Kamna Mirchandani

Personal information
- Full name: Kamna Niresh Mirchandani
- Born: 3 October 1979 (age 46) Mumbai, Maharashtra, India
- Batting: Right-handed
- Bowling: Right-arm leg spin

International information
- National side: Canada;
- T20I debut (cap 9): 17 May 2019 v United States
- Last T20I: 25 October 2021 v Brazil

Career statistics
| Competition | WT20I |
| Matches | 9 |
| Runs scored | 52 |
| Batting average | 8.66 |
| 100s/50s | 0/0 |
| Top score | 24 |
| Balls bowled | 72 |
| Wickets | 1 |
| Bowling average | 87.00 |
| 5 wickets in innings | 0 |
| 10 wickets in match | 0 |
| Best bowling | 1/8 |
| Catches/stumpings | 2/– |
- Source: ESPNcricinfo, 9 November 2022

= Kamna Mirchandani =

Indian-born Canadian cricketer (born 1979)

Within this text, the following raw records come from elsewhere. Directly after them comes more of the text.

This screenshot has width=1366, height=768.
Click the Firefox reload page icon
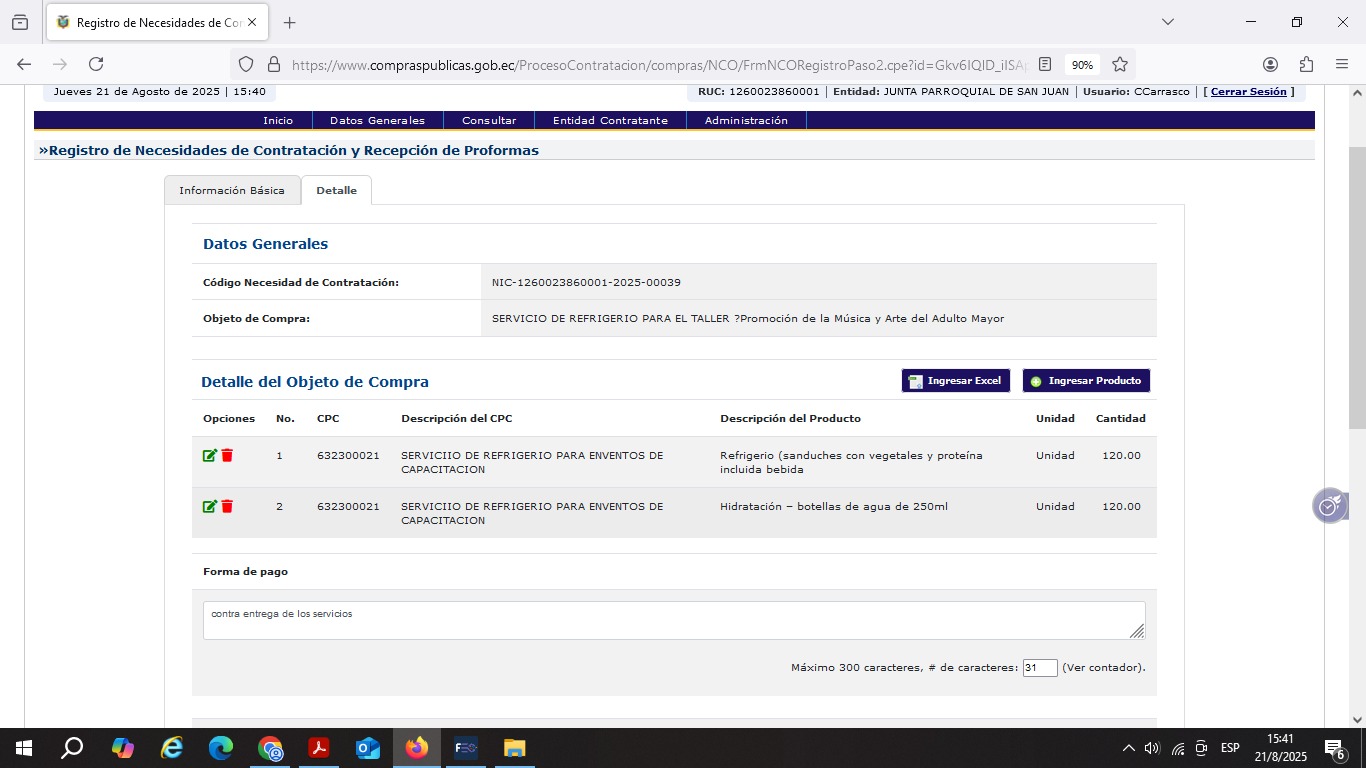96,64
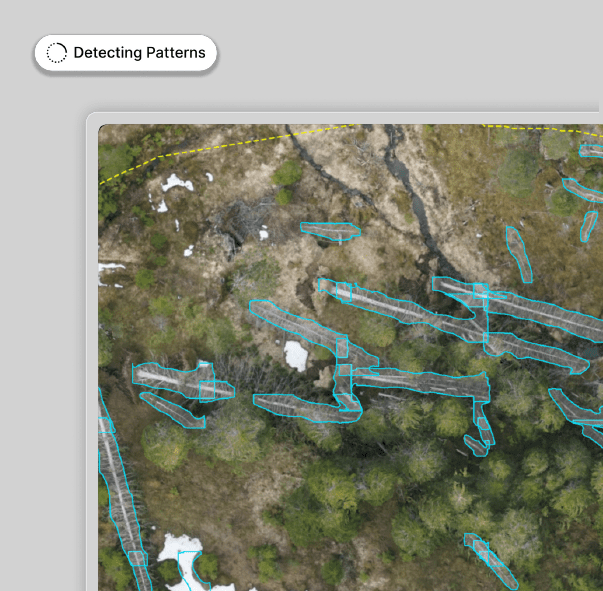Click the white snow patch in the image center
Image resolution: width=603 pixels, height=591 pixels.
[x=295, y=355]
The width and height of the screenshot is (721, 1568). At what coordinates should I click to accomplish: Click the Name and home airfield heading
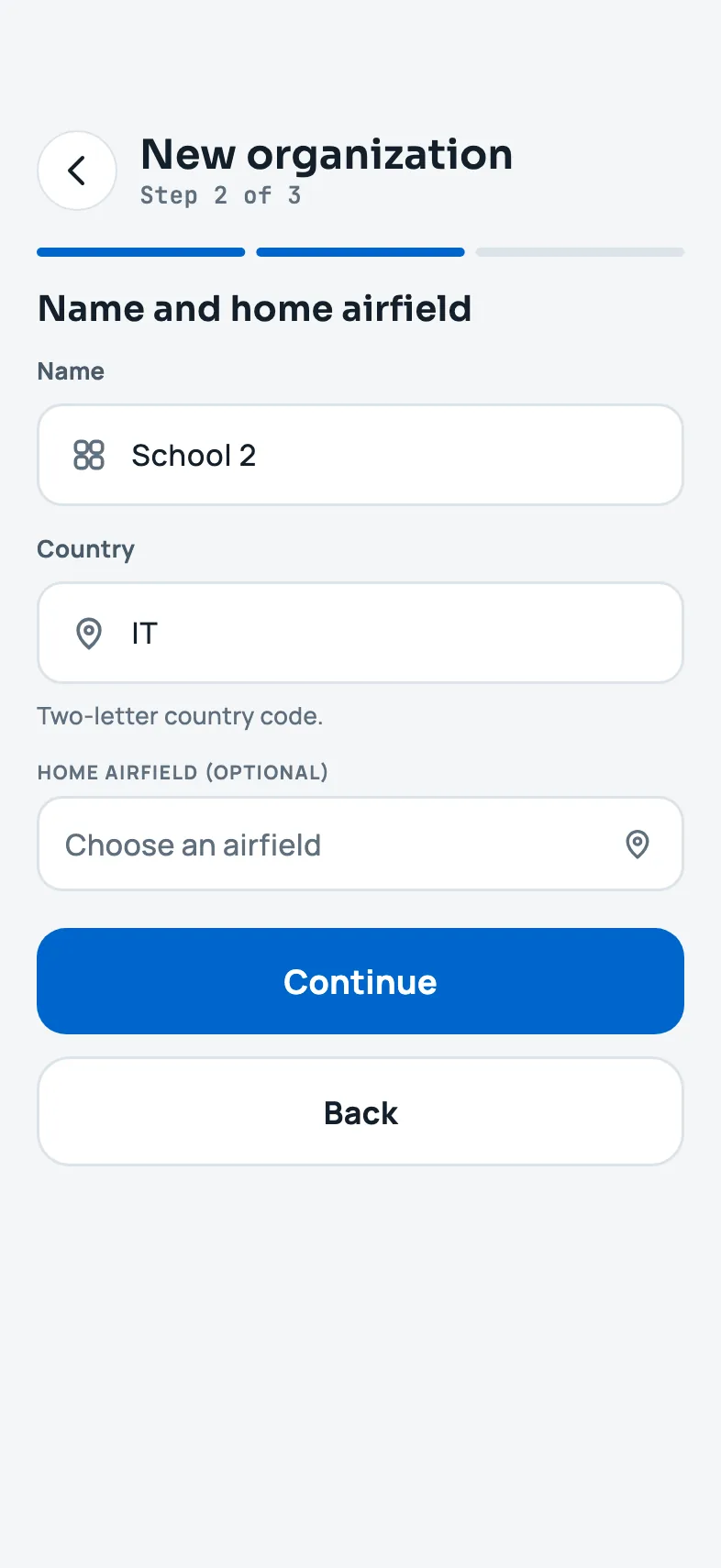tap(255, 309)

Kamna Niresh Mirchandani (born 3 October 1979) is an Indian-born Canadian cricketer who is the captain of the Canadian women's cricket team. She played for Canada at the 2013 ICC Women's World Twenty20 Qualifier.

In May 2019, she was named in Canada's squad for the 2019 ICC Women's Qualifier Americas tournament against the United States. She made her WT20I debut against the United States in the Americas Qualifier on 17 May 2019.

In October 2021, she was named as the captain of the Canadian team for the 2021 ICC Women's T20 World Cup Americas Qualifier tournament in Mexico.